Sound advice - blog

Tales from the homeworld

My current feeds

Wed, 2006-Jan-11

Machine Microformats

I find microformats appealing. They solve the problem of putting data on the web simply without having to create extra files at extra urls and provide extra links to go and find the files. The data is in the same page as the human-readable content you provide. Like HTML itself, micrformats allow you put your own custom data into the gaps between the standard data. They effectively plug a gap in the semantic spectrum between univerally-applicable and individually-applicable terms. I have been working on various data formats during my first week back from annual leave, and the question has occured to me: "How do I create machine-only data that plugs the gap in a similar way?".

It doesn't make sense to use microformats directly in a machine-only environment. They are designed for humans first and machines second. However, it does make some sense to try and learn the lessons of html and microformats. When XML became the way people did machine to machine comms a strange thing happened. Instead of learning from html and other successful sgml applications, we jumped straight into strongly-typed thinking. HTML allows new elements to be added to its schema implicitly with "must-ignore" semantics for anything a parser does not understand. This allows for forwards-compability of data structures. New elements and attributes can be added to represent new things without breaking the models that existing parsers use. Instead of following this example in XML we defined schemas that do not assume must-ignore semantics. We defined namespaces, and schema versions. When we introduce version 3.0 of our schema, we expect existing parsers to discard the data and raise an error. This is the way we're used to doing things in the world of remote procedure calls and baseclasses. In fact, it is the wrong way.

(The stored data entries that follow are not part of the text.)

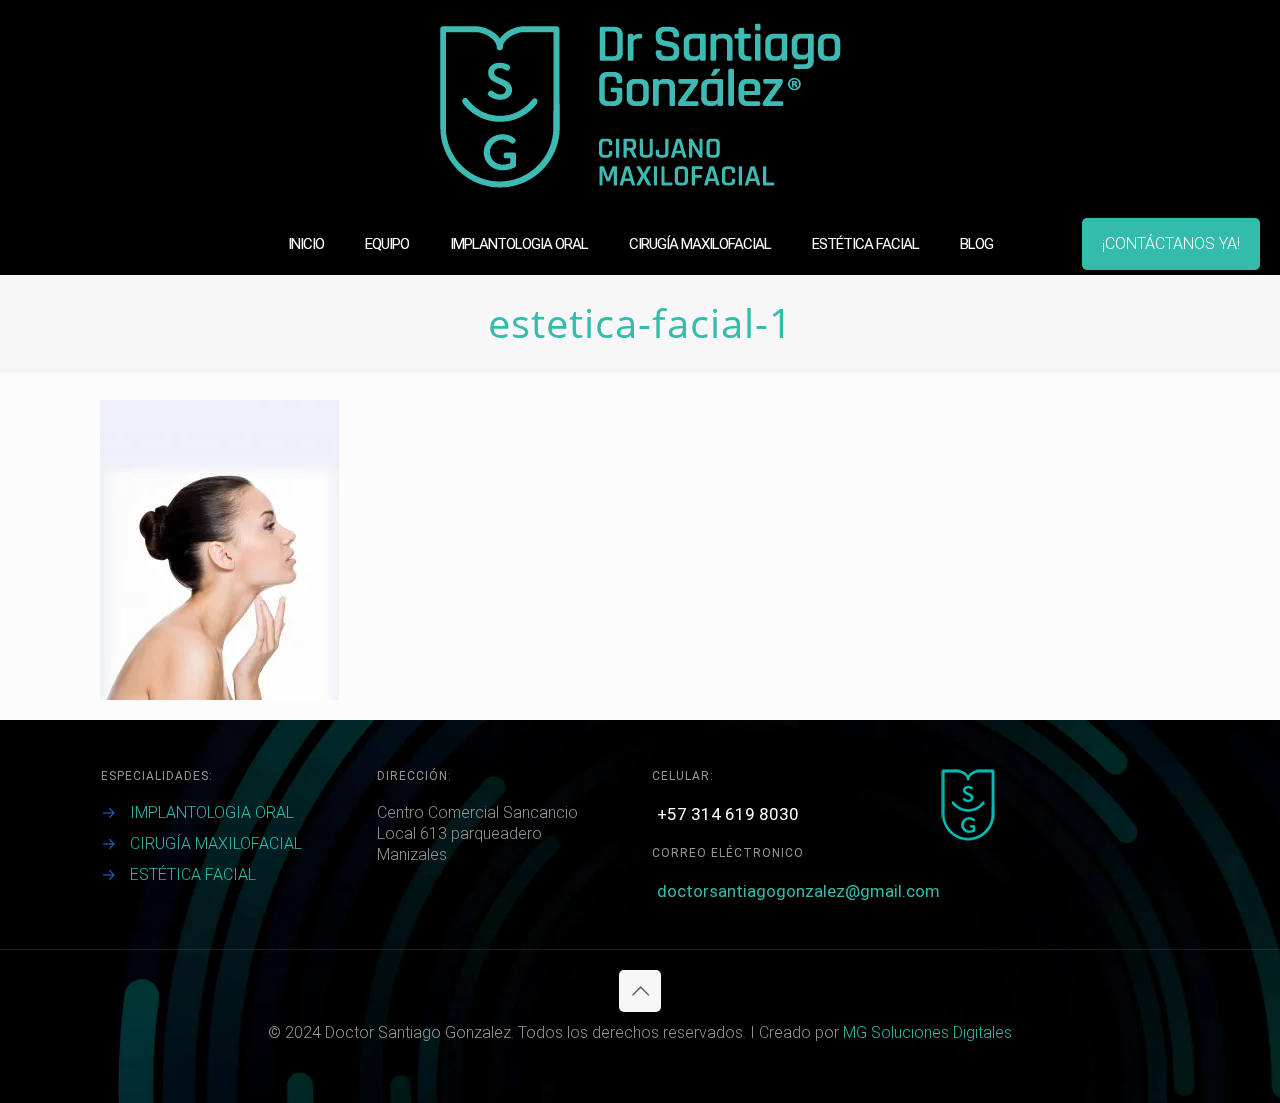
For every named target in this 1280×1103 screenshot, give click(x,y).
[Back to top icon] (640, 991)
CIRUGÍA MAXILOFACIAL (216, 843)
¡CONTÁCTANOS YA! (1171, 243)
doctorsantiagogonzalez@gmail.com (798, 891)
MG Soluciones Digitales (927, 1032)
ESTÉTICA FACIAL (193, 874)
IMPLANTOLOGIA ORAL (212, 812)
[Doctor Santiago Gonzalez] (640, 106)
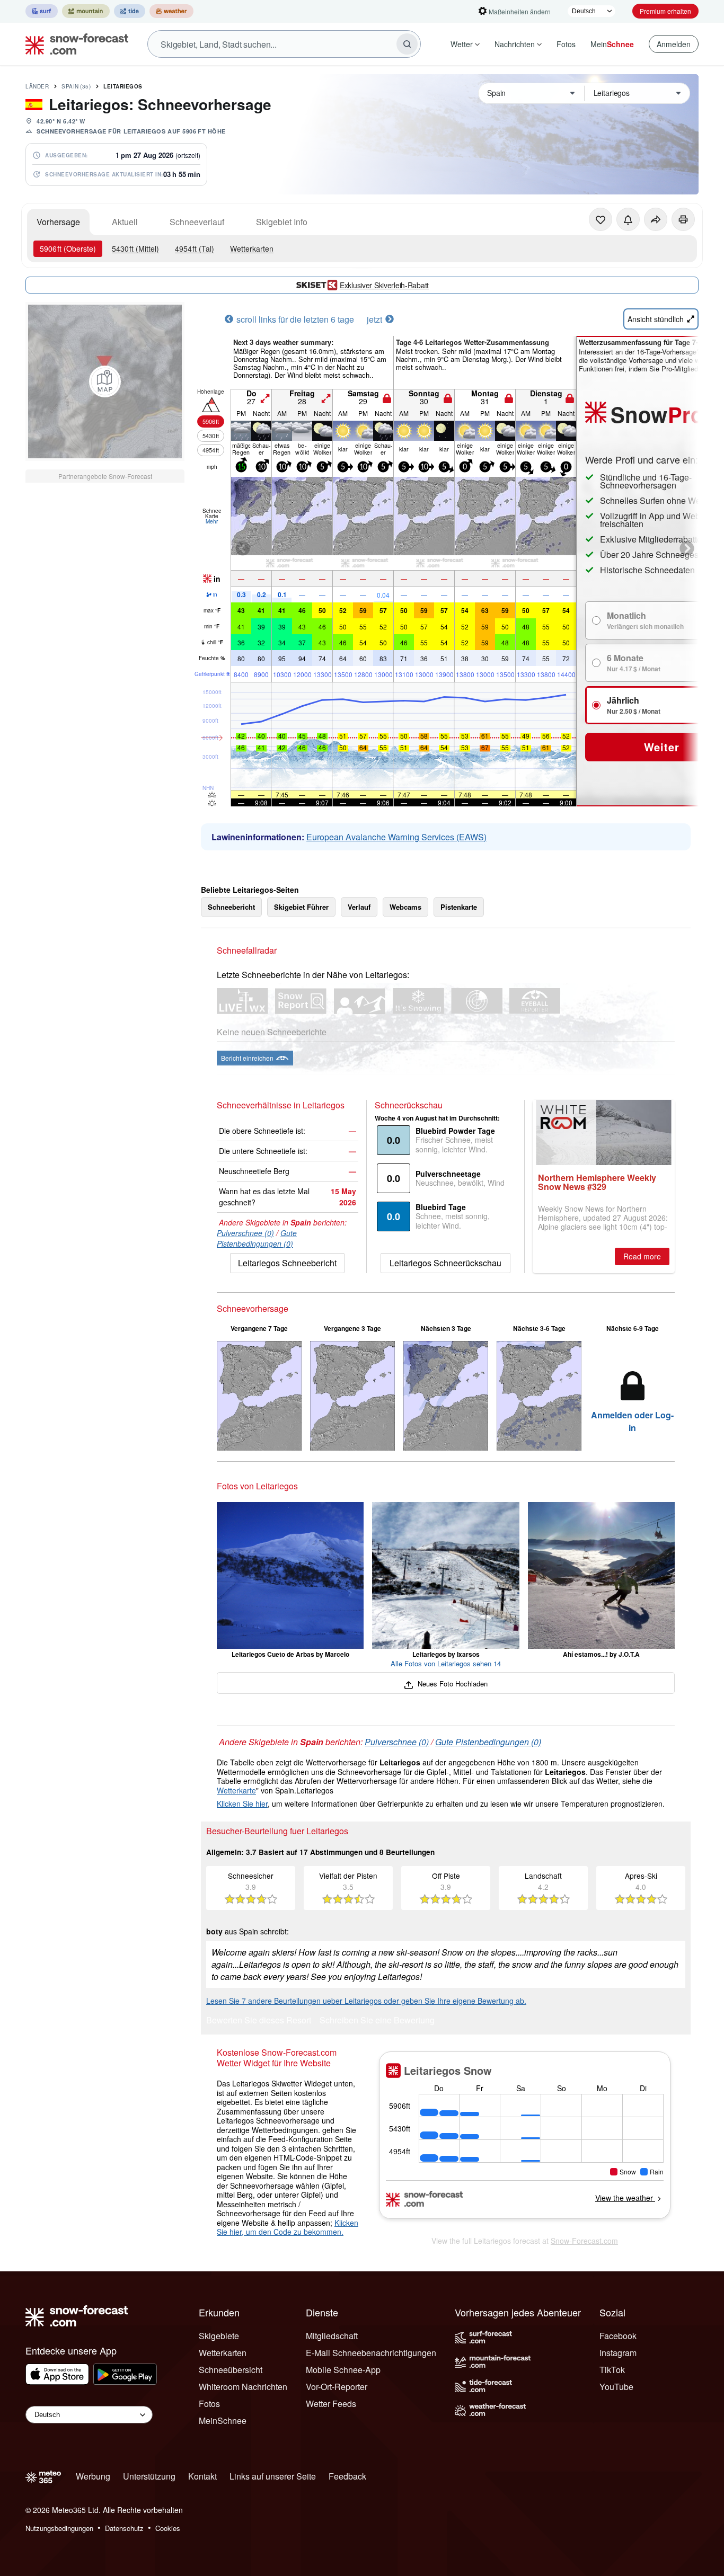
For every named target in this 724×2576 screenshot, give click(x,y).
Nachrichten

My approach so far has been to think of an xml document as a simple tree. A parser should follow the tree down as far for as it knows how to interpret the data, and should ignore data it does not understand. Following the microformat lead, I'm attempting to reuse terminology from existing standards before inventing my own. The data I've been presenting is time-oriented, so most terms and structure have been borrowed from iCalendar. The general theory is that it should be possible to represent universal (cross-industry, cross-application), general (cross-application), and local (application-specific) data in a freely-mixed way. Where there is a general term that could be used instead of a local term, you use it. Where there is a universal term that could be used instead of a general one, you do. The further left you push things, the more parsers will understand all of your data.

At present, I am also following the microformat lead of not jumping into the world of namespaces. I am still not convinced at this stage that they are beneficial. One possible end-point for this development would be to use no namespace for universal terms, and progressively more precise namespaces for general and local terms. Microformats themselves only deal in universal terms so they should be able to continue to get away without using namespaces.

By allowing universal and local terms to mingle freely it is possible to make use of universal terms wherever they apply. I suppose this has been the vision of rdf all along. In recent years the semantic web seems to have somehow transformed into an attempt to invent a new prolog, but I think a view of the semantic web as a meeting place for universal and local terms is of more immediate use. I think it would be useful to forget about rdf schemas for the most part and just refer to traditional standards documentation such as rfcs when dealing with ontology. I think it would be useful to forget about trying to aggregate rdf data for now, and think about a single format for the data rather than about multiple rdf representations. Perhaps thinking less about the data model rdf provides and thinking more about a meeting of semantic terms would make rdf work for the people it has so far disenfranchised.

Benjamin